When I got home, Niel was still at the breakfast restaurant. He wouldn't be home until seven in the morning. My brother was setting up for banquets, and he too wouldn't be home for awhile. The only other soul in the apartment was Bumble, my little blue-heeler/collie.
I played 'Close to me'.
Then 'Body and the Blood'.
Then 'Silhouette Serenade'.
Then the lastest album from Fallout Boy, 'American Beauty/American Psycho'.
It's amazing what music might say about us, in the ways we come across it.
Not long after, while I mulled over how I might live if I were single, instead, I picked out the first journal I had dared to keep since the eigth grade. Black leather, medium-sized, eggshell white pages.
My first entry was about Logic, and the many masks it wears to convince us of reality, taunting us with a knowledge we might never acquire. While I wrote, I wondered what the man under the mask might think of it.
Would he see my cleverness?
Would he notice his influence?
Would my words mean Anything to him? Quiver his heart as he had mine?
Most likely not, but a girl can dream. It's all a girl does, really..
I know the time after, when we were outside smoking, wasn't a dream. I mentioned before that he could avoid answers and avoid contact easily, shutting off what connections might have been. Once, I felt almost giddy as he stood beside me, lifting up an earbud and saying, "I think you'll like this song."

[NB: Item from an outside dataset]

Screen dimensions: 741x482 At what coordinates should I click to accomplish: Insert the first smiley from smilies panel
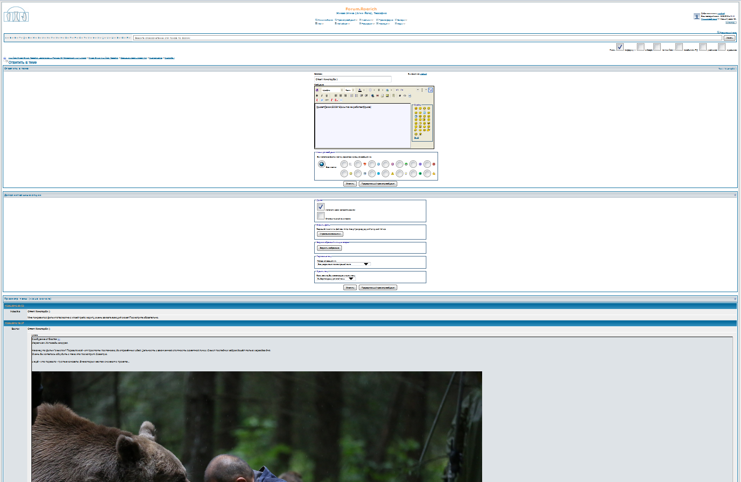tap(416, 108)
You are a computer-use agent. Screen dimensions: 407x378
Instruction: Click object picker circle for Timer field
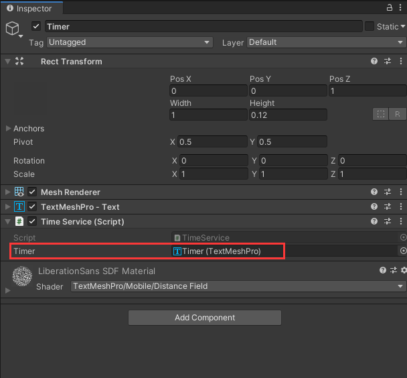click(403, 251)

It was sad, morbid, but beautiful. He explained that the song was about a boy who witnesses a female friend getting raped by their sunday school teacher. That's not what's beautiful. The impact, the pain in his voice as he tells this secret he's kept for so long, and yet makes you want to soar with the very relief he must have felt in finally sharing it.
It wasn't a dream when I walked to work the next morning. My route consisted of neighborhood, mainroad, highway, under the bridge and a mass of parking lot. Our pizzeria was in a court of food and shopping centers. I was just crossing into the lot, listening to the song he had just shown me, and singing, absolutely certain that I was alone and no one else would be in the area so early.
"I've got a secret..."
I'm falling in love..
"A terrible secret."
I know this is wrong.
"But if I told you, would you promise to--"
Someone barrelled into me from behind, shouting as my earbuds fell out and drawing a scream from me so piercing it might as well have split Olympus. Grey-green eyes crinkled into the most handsome boyish grin I had ever had the pleasure of witnessing, and if I had ever felt any sense of disgust towards this man it was unwarranted.
I don't know. Maybe it was a dream..I haven't seen him happy like that, in such a long time..hell, I might never see him again, now.
3 people like this
1 response
@hereandthere (45645)
• Philippines
30 Nov 17
i would like to be that way, too - to write just to express - and let the chips fall where they may.
1 person likes this
@MarlaSings1 (34)
•
30 Nov 17
So do it! :D Id love to see what other people write when they let themselves spill out on stage, and its a beautiful feeling to get it all out. Let me know if you decide to, please.